**ENTRIES PROVIDED**
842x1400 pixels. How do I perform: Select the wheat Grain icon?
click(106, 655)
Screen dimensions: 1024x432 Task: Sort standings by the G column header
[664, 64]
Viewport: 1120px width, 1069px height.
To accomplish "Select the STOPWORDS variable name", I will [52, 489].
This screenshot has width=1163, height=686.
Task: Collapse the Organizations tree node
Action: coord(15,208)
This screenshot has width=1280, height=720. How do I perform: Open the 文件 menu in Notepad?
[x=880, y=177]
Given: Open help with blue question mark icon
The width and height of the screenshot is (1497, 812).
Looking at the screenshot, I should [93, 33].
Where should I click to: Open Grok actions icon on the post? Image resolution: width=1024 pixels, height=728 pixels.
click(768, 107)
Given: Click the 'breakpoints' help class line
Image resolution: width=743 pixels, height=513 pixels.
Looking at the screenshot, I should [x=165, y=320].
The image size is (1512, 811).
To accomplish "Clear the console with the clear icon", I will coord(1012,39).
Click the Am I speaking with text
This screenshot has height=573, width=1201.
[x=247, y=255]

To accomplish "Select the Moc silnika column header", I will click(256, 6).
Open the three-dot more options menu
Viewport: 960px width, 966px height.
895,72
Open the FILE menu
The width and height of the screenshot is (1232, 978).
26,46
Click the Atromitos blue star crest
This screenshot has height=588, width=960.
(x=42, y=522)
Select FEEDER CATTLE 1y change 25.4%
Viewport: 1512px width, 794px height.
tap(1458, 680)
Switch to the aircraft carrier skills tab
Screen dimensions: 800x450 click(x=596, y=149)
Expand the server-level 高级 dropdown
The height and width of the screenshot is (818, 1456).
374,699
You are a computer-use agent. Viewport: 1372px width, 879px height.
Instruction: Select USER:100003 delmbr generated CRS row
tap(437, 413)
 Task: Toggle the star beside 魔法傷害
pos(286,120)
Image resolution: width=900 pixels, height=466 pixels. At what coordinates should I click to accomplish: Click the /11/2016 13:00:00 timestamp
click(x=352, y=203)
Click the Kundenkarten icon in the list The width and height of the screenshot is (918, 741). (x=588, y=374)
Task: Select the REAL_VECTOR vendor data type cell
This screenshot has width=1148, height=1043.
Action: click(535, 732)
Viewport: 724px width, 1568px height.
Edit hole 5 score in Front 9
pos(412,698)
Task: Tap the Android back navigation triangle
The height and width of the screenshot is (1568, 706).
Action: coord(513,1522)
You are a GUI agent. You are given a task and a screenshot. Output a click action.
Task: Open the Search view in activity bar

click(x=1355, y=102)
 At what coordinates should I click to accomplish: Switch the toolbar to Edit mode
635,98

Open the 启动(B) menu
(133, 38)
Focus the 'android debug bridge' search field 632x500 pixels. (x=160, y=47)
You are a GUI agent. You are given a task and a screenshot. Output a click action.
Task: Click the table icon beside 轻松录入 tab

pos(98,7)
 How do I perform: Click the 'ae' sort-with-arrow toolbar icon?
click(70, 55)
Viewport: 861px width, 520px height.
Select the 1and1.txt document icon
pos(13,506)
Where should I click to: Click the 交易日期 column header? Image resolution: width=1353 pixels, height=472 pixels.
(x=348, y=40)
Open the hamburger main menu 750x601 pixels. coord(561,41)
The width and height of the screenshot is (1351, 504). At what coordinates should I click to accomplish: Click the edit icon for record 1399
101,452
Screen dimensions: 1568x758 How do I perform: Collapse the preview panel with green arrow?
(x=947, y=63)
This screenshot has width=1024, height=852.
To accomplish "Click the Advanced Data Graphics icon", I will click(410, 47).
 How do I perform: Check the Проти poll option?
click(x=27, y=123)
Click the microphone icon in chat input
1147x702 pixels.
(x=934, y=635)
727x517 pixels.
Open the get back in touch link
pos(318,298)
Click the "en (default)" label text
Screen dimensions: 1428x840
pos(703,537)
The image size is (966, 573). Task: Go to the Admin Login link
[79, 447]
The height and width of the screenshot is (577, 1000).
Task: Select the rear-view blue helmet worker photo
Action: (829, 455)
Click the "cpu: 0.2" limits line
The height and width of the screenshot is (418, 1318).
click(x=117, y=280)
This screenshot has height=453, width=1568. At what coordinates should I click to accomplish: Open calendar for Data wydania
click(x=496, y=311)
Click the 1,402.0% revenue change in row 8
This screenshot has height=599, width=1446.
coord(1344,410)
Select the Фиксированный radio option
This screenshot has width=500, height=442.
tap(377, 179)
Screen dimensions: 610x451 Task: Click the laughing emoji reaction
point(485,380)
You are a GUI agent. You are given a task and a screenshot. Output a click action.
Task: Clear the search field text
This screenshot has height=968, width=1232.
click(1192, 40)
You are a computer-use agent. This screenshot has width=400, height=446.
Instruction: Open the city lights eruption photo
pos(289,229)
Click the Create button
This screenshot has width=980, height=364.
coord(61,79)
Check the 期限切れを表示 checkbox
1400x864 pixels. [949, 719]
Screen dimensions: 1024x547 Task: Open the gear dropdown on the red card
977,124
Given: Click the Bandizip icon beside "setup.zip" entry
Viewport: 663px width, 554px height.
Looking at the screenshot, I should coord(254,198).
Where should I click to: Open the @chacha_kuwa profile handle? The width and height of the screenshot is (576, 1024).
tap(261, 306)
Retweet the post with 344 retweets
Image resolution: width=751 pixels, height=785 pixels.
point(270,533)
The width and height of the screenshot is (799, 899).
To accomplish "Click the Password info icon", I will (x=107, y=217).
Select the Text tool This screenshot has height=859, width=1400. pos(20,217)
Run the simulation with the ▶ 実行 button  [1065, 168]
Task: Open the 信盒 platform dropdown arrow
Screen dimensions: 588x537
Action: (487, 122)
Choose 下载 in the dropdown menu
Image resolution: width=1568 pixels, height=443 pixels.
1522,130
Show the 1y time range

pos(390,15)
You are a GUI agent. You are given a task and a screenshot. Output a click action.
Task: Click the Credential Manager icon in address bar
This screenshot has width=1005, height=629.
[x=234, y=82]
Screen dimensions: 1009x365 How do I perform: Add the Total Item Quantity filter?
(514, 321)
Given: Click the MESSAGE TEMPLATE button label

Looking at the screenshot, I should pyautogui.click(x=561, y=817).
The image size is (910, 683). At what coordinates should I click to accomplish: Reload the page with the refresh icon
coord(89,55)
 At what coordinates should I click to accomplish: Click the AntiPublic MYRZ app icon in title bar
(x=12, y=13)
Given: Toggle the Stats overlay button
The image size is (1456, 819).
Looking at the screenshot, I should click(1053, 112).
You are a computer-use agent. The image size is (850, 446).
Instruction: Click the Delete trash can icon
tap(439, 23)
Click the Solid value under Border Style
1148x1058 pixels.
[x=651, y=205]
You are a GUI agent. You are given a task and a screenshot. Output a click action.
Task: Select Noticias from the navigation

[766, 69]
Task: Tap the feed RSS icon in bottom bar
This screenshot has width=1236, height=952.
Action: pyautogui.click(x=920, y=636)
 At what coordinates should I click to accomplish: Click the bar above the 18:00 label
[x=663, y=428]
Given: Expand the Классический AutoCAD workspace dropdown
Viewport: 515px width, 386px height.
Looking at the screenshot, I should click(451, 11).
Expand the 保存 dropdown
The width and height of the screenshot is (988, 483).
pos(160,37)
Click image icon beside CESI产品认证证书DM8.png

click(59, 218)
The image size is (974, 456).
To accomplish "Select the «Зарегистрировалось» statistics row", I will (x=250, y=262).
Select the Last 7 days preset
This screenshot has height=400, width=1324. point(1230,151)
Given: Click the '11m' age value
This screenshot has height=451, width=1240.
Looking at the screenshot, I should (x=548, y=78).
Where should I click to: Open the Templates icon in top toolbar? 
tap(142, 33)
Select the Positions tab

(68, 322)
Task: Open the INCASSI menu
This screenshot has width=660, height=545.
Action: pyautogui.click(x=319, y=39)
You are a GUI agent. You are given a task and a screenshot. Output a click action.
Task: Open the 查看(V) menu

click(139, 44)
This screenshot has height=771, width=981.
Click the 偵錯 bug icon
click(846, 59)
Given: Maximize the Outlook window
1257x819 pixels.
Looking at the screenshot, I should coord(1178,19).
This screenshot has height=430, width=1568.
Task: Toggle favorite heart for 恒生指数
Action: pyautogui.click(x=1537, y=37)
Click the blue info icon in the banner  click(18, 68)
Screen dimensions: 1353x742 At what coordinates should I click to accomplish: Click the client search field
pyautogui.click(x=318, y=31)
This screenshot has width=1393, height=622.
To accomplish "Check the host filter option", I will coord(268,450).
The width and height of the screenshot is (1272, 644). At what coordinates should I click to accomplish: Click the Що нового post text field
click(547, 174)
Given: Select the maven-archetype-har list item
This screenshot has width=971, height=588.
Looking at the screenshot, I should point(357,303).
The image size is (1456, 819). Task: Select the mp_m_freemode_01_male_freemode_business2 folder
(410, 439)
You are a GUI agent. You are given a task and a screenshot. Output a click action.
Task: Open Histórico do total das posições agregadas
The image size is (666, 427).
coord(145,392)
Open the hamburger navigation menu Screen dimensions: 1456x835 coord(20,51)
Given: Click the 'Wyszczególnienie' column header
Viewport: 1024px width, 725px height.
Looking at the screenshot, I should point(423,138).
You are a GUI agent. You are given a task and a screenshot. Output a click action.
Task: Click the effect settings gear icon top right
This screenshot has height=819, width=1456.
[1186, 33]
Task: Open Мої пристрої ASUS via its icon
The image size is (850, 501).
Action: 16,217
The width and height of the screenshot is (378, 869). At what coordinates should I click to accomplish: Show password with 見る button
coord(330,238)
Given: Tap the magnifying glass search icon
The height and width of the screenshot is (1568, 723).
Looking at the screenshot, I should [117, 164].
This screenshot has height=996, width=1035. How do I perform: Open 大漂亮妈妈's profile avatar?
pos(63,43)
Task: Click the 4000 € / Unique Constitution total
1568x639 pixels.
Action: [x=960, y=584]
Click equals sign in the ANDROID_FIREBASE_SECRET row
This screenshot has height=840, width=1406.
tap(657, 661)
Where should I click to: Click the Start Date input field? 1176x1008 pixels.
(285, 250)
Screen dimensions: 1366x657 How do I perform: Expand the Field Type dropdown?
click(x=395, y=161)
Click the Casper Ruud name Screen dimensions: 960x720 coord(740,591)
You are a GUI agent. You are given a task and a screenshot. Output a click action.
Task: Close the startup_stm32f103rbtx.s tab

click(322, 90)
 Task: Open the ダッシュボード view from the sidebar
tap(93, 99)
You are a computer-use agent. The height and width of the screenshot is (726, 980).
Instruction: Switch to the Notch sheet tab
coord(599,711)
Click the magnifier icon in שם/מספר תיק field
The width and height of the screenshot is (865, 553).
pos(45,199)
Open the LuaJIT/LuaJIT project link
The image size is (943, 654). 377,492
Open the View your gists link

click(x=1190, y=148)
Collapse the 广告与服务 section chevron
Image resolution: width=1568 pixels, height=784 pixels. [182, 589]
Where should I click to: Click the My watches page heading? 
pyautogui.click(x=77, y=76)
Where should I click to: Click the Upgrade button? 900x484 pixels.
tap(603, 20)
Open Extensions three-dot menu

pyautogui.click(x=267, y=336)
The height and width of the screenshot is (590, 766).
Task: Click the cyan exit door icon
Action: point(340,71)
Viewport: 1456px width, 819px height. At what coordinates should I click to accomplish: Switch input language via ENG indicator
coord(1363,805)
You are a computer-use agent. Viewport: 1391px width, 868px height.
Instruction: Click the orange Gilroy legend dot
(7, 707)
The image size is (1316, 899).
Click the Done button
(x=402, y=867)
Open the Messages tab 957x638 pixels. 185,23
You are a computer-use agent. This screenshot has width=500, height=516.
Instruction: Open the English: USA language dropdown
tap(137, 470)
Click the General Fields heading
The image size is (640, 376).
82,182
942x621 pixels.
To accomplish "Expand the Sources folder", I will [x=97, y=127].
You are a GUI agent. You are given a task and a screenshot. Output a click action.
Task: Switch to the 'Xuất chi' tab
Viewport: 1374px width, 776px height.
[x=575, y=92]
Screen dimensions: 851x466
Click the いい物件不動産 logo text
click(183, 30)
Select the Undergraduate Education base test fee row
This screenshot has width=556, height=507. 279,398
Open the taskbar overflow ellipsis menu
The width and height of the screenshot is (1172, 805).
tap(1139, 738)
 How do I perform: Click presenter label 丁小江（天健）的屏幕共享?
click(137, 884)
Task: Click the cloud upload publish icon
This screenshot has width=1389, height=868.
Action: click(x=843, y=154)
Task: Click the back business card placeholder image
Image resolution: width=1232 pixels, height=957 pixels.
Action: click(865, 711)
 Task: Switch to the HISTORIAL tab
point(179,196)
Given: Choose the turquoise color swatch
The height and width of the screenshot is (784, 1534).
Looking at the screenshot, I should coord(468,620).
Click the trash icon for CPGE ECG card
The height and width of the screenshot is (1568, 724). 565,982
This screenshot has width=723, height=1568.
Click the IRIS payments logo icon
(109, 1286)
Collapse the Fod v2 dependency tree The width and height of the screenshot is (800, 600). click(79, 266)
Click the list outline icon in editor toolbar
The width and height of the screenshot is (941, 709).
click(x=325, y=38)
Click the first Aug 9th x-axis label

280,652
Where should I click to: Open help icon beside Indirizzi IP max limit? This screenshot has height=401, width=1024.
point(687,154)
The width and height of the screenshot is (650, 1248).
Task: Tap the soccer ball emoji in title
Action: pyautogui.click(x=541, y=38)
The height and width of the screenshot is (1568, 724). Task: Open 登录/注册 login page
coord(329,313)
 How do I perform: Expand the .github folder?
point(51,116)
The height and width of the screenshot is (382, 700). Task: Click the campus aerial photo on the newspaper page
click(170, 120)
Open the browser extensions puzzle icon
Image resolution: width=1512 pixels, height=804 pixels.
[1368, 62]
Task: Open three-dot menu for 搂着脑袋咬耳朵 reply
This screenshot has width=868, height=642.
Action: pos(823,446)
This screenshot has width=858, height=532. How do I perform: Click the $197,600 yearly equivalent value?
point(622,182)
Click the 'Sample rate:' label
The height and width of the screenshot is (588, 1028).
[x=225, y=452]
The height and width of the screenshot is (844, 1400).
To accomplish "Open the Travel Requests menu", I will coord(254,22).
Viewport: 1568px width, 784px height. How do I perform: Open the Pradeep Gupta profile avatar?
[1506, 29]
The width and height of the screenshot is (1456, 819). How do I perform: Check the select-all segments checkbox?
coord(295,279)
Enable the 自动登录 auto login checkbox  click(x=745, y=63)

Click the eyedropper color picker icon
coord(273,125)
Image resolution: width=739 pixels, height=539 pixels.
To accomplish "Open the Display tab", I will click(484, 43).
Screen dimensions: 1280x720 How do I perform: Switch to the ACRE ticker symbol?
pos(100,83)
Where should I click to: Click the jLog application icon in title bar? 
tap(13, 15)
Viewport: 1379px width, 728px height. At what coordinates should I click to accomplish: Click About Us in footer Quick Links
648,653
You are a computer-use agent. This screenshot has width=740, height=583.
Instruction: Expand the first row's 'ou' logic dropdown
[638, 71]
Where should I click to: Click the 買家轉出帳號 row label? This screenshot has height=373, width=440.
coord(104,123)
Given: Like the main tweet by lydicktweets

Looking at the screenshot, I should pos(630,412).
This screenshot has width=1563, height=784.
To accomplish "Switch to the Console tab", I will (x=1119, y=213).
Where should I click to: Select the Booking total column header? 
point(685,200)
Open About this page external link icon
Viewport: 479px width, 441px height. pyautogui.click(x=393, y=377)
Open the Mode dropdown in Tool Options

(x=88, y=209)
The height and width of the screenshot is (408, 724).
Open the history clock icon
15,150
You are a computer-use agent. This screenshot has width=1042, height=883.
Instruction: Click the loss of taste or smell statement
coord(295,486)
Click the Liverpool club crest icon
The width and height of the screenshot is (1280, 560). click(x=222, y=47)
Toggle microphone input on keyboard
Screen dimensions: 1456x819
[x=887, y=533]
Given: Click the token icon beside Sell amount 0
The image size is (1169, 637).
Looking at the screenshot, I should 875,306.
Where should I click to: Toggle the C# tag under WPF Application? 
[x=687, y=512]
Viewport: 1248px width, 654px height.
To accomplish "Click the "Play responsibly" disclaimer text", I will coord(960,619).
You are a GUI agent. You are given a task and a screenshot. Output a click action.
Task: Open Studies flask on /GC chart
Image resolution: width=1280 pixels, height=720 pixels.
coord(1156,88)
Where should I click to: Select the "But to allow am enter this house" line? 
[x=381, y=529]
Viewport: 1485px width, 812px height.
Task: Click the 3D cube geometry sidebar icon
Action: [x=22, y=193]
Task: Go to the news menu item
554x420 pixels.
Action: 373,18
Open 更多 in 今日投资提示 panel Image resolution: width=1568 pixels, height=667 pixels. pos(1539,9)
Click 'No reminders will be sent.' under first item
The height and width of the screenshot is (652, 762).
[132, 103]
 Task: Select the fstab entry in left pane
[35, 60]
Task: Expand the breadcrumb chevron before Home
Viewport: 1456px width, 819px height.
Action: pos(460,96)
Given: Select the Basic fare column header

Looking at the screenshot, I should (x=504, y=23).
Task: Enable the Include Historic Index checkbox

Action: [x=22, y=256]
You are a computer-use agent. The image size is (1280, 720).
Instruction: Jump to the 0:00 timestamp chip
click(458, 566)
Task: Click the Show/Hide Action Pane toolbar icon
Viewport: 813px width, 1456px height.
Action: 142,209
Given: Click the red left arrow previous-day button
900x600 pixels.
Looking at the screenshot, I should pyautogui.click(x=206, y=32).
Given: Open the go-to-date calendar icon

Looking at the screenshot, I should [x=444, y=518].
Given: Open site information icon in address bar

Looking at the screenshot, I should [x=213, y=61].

**SET EXERCISE**
Please copy the entries word for word, everything from the very first one down to the line containing "[x=247, y=255]", with both ends included.

**IN RESPONSE**
842x1400 pixels. How do I perform: Select the wheat Grain icon?
click(106, 655)
Screen dimensions: 1024x432 Task: Sort standings by the G column header
[664, 64]
Viewport: 1120px width, 1069px height.
To accomplish "Select the STOPWORDS variable name", I will [52, 489].
This screenshot has width=1163, height=686.
Task: Collapse the Organizations tree node
Action: coord(15,208)
This screenshot has width=1280, height=720. How do I perform: Open the 文件 menu in Notepad?
[x=880, y=177]
Given: Open help with blue question mark icon
The width and height of the screenshot is (1497, 812).
Looking at the screenshot, I should [93, 33].
Where should I click to: Open Grok actions icon on the post? Image resolution: width=1024 pixels, height=728 pixels.
click(768, 107)
Given: Click the 'breakpoints' help class line
Image resolution: width=743 pixels, height=513 pixels.
Looking at the screenshot, I should [x=165, y=320].
The image size is (1512, 811).
To accomplish "Clear the console with the clear icon", I will coord(1012,39).
Click the Am I speaking with text
This screenshot has height=573, width=1201.
[x=247, y=255]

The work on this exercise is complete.